日期│2021年11月26日(週五)09:00-11:00 線上直播

主辦│國立中興大學人文與社會科學研究中心

          國立臺灣師範大學英語學系

 

主講人簡介:

  Catriona (Cate) Sandilands is a professor in the Faculty of Environmental Studies, York University (Toronto). She is a fellow of the Pierre Elliott Trudeau Foundation, a former Canada Research Chair and past president of both the Association for Literature, Environment and Culture in Canada and the Association for the Study of Literature and Environment (US).

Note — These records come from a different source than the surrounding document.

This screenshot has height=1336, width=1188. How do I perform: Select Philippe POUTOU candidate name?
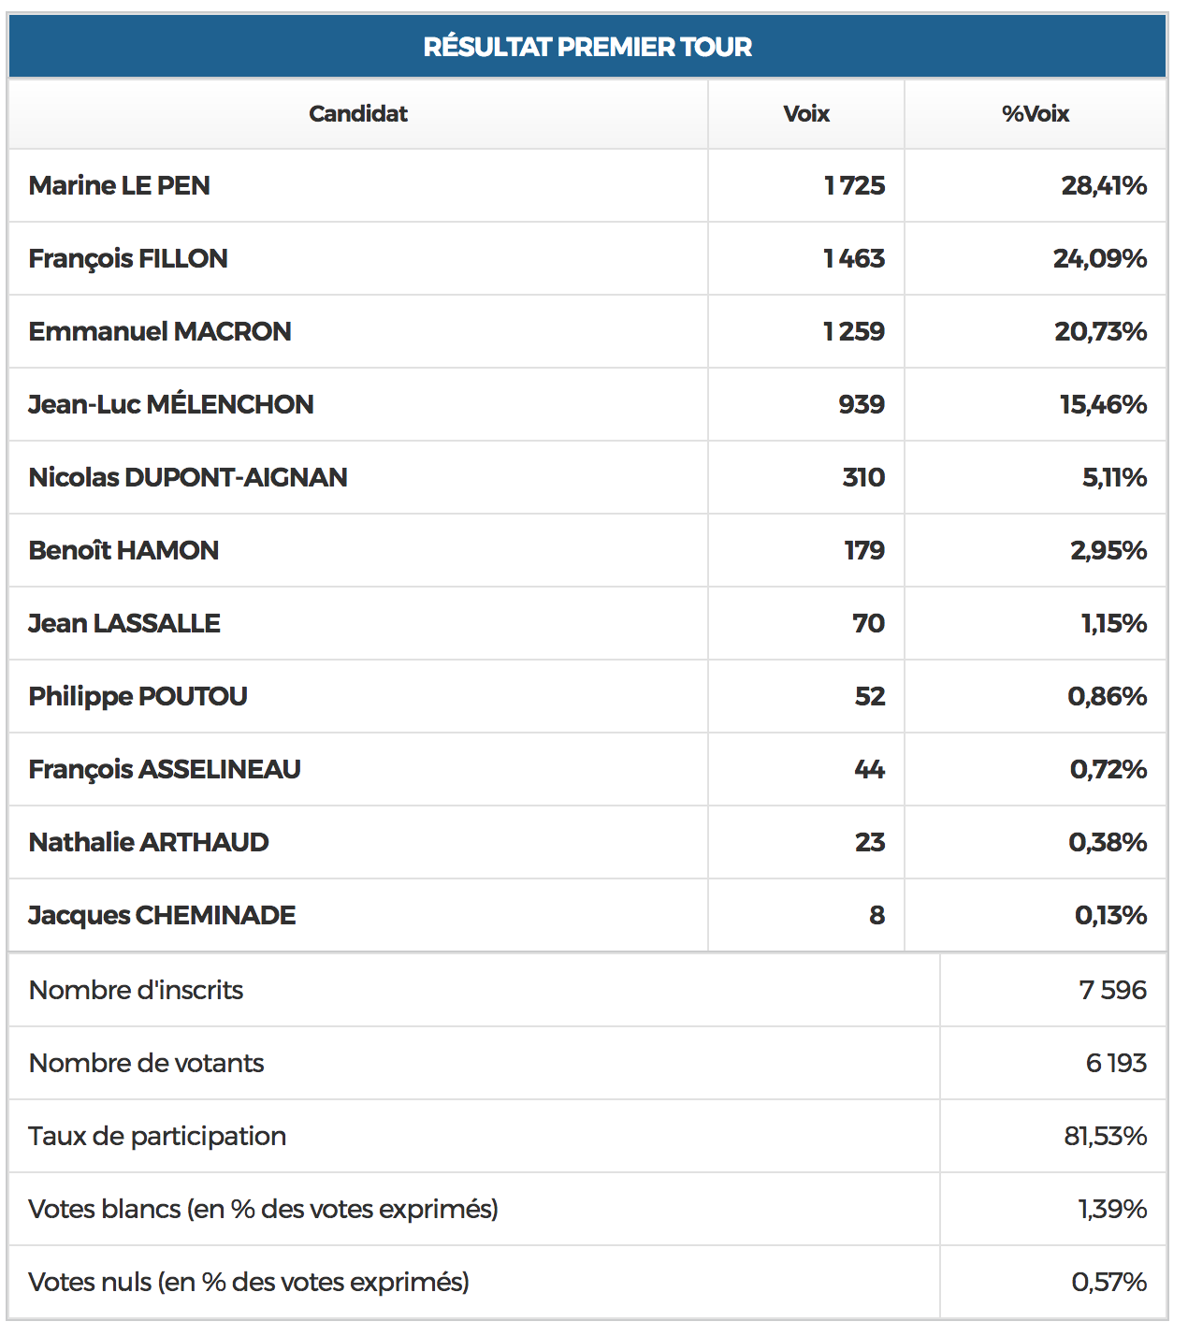click(138, 696)
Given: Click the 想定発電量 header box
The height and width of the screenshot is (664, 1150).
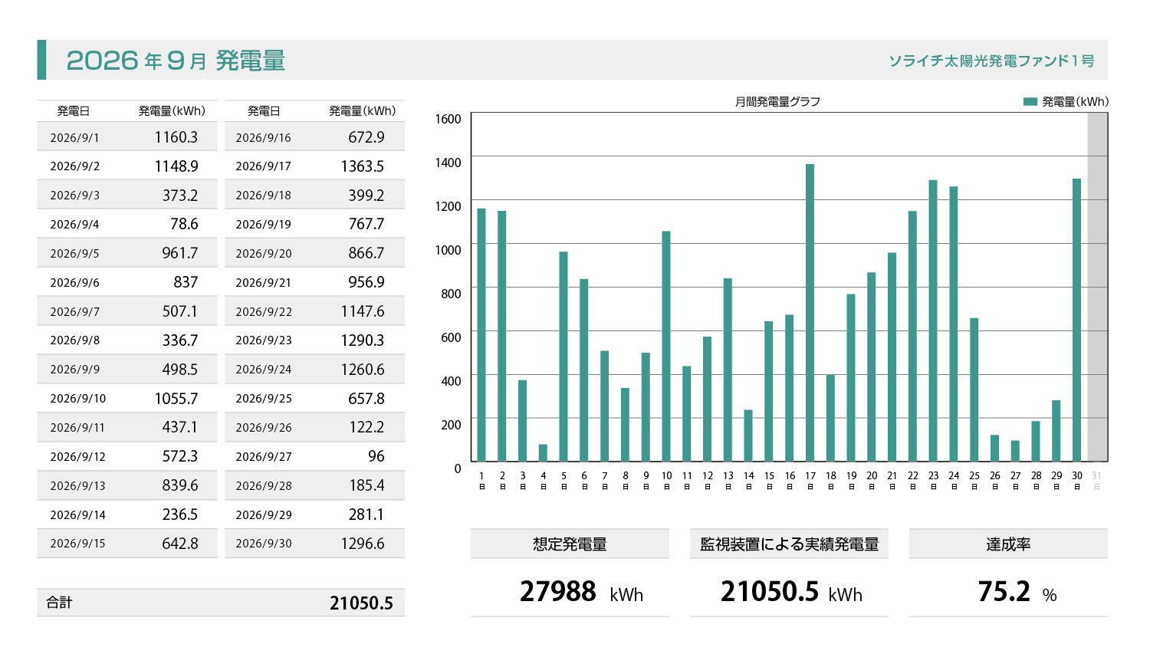Looking at the screenshot, I should click(x=570, y=544).
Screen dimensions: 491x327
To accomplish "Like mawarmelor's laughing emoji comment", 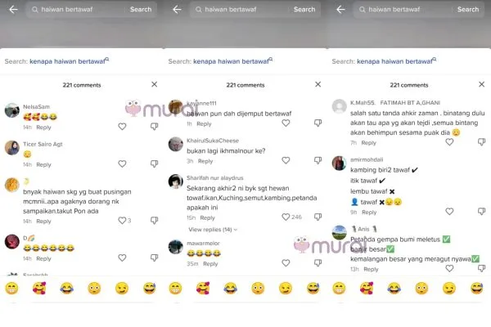I will [x=286, y=263].
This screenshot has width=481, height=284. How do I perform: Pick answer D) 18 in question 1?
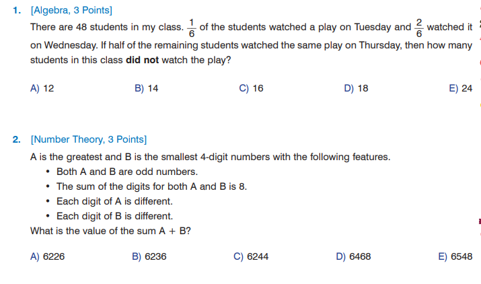356,88
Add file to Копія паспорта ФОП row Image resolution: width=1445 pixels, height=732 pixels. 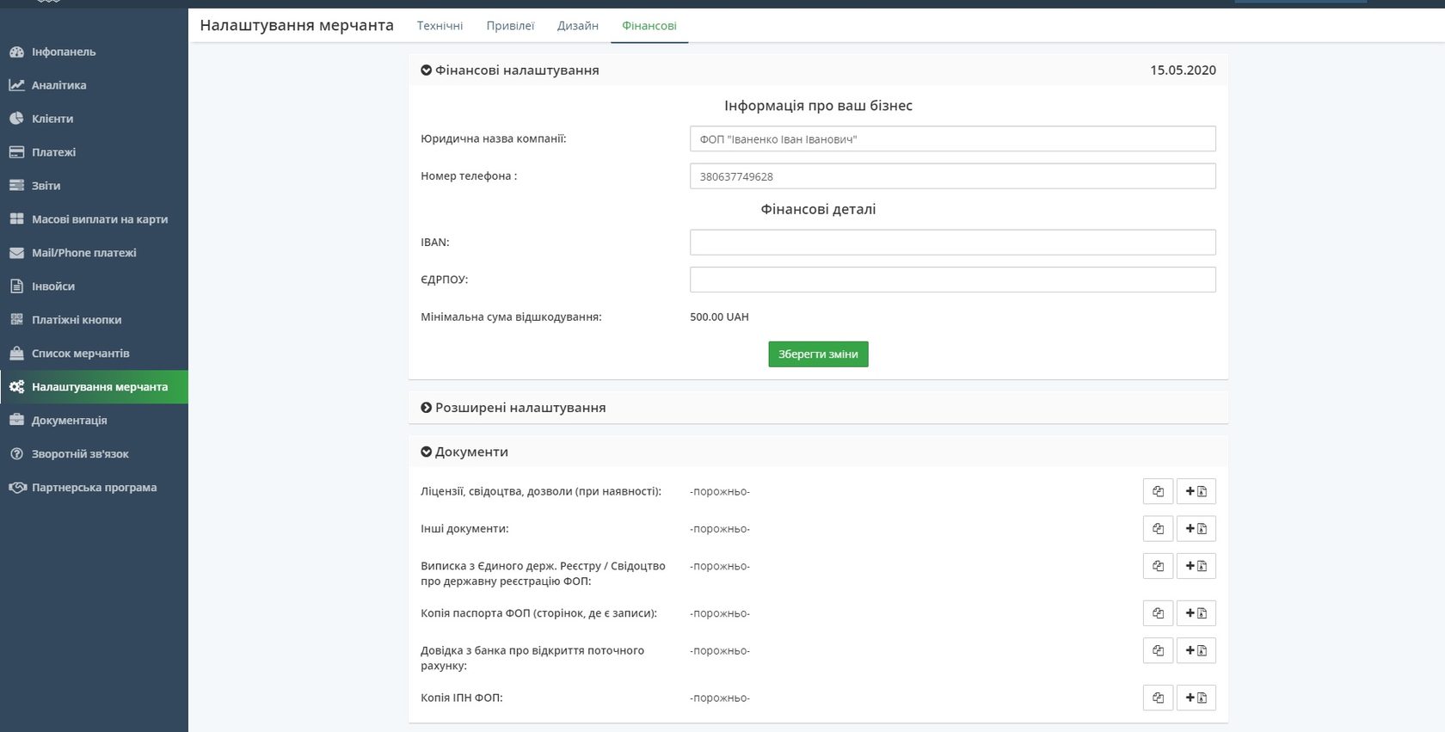pos(1196,613)
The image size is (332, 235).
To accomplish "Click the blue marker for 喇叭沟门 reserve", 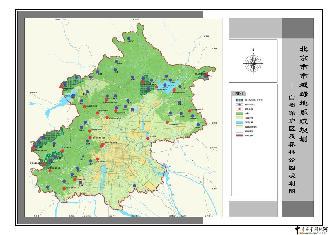I will [x=129, y=39].
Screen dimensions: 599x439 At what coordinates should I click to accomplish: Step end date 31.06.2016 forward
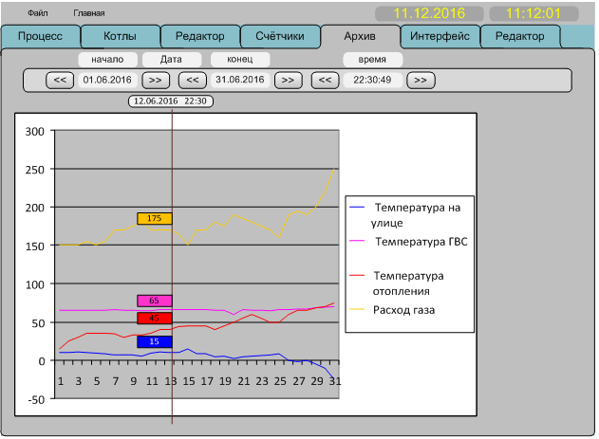point(290,80)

She is internationally known for her work in the environmental humanities, including The Good-Natured Feminist: Ecofeminism and the Quest for Democracy (University of Minnesota Press, 1999), Queer Ecologies: Sex, Nature, Politics, Desire (Indiana University Press, 2010), and over eighty scholarly and popular articles, essays and stories.


 

演講摘要:

  This presentation considers plant/human intimacies as important sites of feminist ecological inquiry. It tells two, connected stories about mulberries, Morus alba and Morus rubra, in Southern Ontario, Canada, and about how controversies surrounding the plants highlight the biopolitical regulation of interspecies intimacy as they intersect with historically-complex human intimacies, as well as showing possibilities for living otherwise. The first story considers mulberry species identity, which is the central axis of an “invasion” drama in which the reduction of the plants to their genomic identities is part of a larger policing of purity that is central to the racist logic of settler colonization that privileges the idea of a stable nature to be defended from change. The second considers the regulation of mulberry sexual expression, which is linked to questions of utility, to a colonial distrust of excess, and to the general impoverishment of multispecies intimacies in cities like Toronto. Thinking about the biopolitical re/organization of moricentric intimacies is a way of taking up possibilities for kinship in a manner that recognizes responsibility for the violences wrought by some institutions of intimacy, and that creates space for ethical kin-makings despite the uncomfortably intimate conditions in which we currently find ourselves in neoliberal capitalism.